Köyün birinde genç yaşta arkadaşını kaybeden Ahmet, ölümden çok korkar.
Ölümün olmadığı bir yerde yaşama düşüncesiyle eşeğine binerek köy köy
dolaşmaya başlar. Mezarlığı olan köylerde konaklamaz. Bir köye varır ki köyün
ne içinde, ne de civarında mezarlık var. “ Köylerinde neden mezarlık olmadığını
köylülere sorar.” Köylüler mezarlığın ne olduğunu, gezgin Ahmet’e sorarlar: “
Mezarlık nedir?” “Mezarlık ölen insanların gömüldüğü yerdir.” Bizim köyde ölen
yok ki Mezarlık olsun. Ancak köyün karşısında yüksek dağı ve dağın başındaki
kayayı görüyor musun?” “ Evet, görüyorum” “ İşte o kayadan kimin ismi
çağrılırsa oraya gider ve bir daha geri dönmez. Köylüler de o kayanın arkasında
ne var, ne yok diye, merak edip, gidip bakmaz.” derler. Ahmet kendi kendine
kaya değil, isterse Azrail çağırsın ben gitmem.” der. Ve delikanlı Ahmet köye
yerleşir.
Köyde “Muhacir Ahmet” olarak anılan Ahmet köye yerleşir, iş tutar, evlenir
çoluk çocuk sahibi olur. Bu arada yıllar geçtikçe yaş da kemale erer. Bir gün
tıraş olmak üzere berberin önüne oturur. Berber yüzünü sabunlayıp, bir
yüzünü tıraş ettikten sonra köyün karşısındaki dağın başındaki kayadan “
Muhacir Ahmet!...” diye bir ses gelir. Bu sesi duyan Muhacir Ahmet, berberin
dur gitme! Demesine rağmen yüzü sabunlu yarım tıraşla dağın tepesindeki
kayaya doğru koşar ve bir daha da Muhacir Ahmet’i köyden gören olmaz.
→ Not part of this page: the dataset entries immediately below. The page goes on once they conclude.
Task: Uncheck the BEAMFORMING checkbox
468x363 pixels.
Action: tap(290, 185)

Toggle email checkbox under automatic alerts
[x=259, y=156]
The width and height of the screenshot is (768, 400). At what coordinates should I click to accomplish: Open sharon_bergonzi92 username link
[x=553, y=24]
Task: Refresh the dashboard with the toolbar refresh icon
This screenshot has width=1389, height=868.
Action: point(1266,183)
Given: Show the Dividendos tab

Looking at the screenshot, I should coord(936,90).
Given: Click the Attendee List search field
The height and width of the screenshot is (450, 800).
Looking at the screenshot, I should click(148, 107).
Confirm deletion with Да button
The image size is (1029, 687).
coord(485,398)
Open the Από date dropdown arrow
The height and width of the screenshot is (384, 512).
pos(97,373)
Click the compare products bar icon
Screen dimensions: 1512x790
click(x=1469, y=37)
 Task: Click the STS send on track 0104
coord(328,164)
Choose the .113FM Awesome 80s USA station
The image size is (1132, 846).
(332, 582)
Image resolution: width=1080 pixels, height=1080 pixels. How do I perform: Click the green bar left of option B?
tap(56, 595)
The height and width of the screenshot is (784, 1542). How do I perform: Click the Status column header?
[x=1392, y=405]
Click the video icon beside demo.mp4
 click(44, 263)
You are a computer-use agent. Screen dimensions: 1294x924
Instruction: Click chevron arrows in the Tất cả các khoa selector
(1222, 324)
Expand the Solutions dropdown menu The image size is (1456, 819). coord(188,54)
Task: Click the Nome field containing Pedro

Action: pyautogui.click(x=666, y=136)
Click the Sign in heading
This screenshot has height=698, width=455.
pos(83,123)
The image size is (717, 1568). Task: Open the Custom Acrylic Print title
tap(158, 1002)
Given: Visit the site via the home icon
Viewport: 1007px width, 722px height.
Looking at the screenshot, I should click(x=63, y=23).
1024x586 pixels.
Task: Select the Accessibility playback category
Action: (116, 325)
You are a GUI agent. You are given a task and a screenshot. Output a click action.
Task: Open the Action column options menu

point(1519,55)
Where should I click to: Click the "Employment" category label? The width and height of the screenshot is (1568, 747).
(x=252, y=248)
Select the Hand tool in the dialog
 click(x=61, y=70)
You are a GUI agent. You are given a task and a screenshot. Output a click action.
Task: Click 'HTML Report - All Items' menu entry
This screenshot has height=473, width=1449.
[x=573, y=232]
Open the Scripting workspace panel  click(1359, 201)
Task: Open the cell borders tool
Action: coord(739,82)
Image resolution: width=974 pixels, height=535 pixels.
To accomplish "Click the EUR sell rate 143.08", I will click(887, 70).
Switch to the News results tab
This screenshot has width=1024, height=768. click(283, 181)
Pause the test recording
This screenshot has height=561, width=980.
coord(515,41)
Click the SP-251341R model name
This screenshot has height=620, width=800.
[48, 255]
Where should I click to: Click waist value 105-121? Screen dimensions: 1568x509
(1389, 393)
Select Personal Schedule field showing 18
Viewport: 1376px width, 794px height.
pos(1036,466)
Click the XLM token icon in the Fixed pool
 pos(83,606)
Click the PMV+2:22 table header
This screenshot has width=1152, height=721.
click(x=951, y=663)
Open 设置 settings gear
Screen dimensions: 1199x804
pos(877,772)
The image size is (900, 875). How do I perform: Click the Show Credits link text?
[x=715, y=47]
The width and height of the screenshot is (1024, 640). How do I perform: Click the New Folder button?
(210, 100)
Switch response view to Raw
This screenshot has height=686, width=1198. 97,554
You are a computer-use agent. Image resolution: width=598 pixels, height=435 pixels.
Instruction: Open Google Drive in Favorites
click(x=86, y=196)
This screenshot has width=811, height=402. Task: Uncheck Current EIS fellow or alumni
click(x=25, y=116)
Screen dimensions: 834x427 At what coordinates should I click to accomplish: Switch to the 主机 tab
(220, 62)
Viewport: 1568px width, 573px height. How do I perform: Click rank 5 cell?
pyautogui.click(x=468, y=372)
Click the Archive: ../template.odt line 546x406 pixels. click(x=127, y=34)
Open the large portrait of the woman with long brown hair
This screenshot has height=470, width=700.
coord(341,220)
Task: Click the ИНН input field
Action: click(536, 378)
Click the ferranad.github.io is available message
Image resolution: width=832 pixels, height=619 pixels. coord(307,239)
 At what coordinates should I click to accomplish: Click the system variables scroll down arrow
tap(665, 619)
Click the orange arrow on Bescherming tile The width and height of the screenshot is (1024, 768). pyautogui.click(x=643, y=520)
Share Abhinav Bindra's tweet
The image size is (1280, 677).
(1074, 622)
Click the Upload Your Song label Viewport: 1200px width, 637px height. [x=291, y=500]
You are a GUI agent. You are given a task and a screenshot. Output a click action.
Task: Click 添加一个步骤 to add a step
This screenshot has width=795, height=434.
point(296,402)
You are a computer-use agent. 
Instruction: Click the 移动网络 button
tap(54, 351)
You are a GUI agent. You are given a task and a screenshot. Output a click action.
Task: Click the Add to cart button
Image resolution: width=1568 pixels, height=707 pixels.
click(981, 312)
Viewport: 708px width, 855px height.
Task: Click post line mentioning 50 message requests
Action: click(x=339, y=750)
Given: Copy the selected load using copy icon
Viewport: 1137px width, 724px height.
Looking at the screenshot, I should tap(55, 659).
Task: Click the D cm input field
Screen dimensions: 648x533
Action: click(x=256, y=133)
Araf:34” Her ümmetin bir eceli vardır. Ecelleri gelince ne bir an geri kalırlar,
ne de bir an geri gidebilirler.”
Bugün Gazali’nin İhya-u Ulumid’din eserini okurken vefatıyla unutamadığım
dostlarımdan biri de merhum Ahmet söylemezdir. Merhum Ahmet Söylemez
kardeşim. Manisa’da 68 kuşağının rahmetle andığı bir isimdir. Ömrünü vatan –
millet aşkıyla tüketen, sonunda uzun yıllar yurt dışında vatan hasretiyle yaşayan
bu uğurda ağır bedeller ödeyen imanı kavi bir dostumdu. Çok fedakârdı.
Elindeki lokmayı dahi arkadaşlarıyla paylaşan fedakâr bir kardeşimdi. Taşıdığı
ağır yük kendinden önce kalbini yordu. Anlattığı, daha dün gibi hafızamda.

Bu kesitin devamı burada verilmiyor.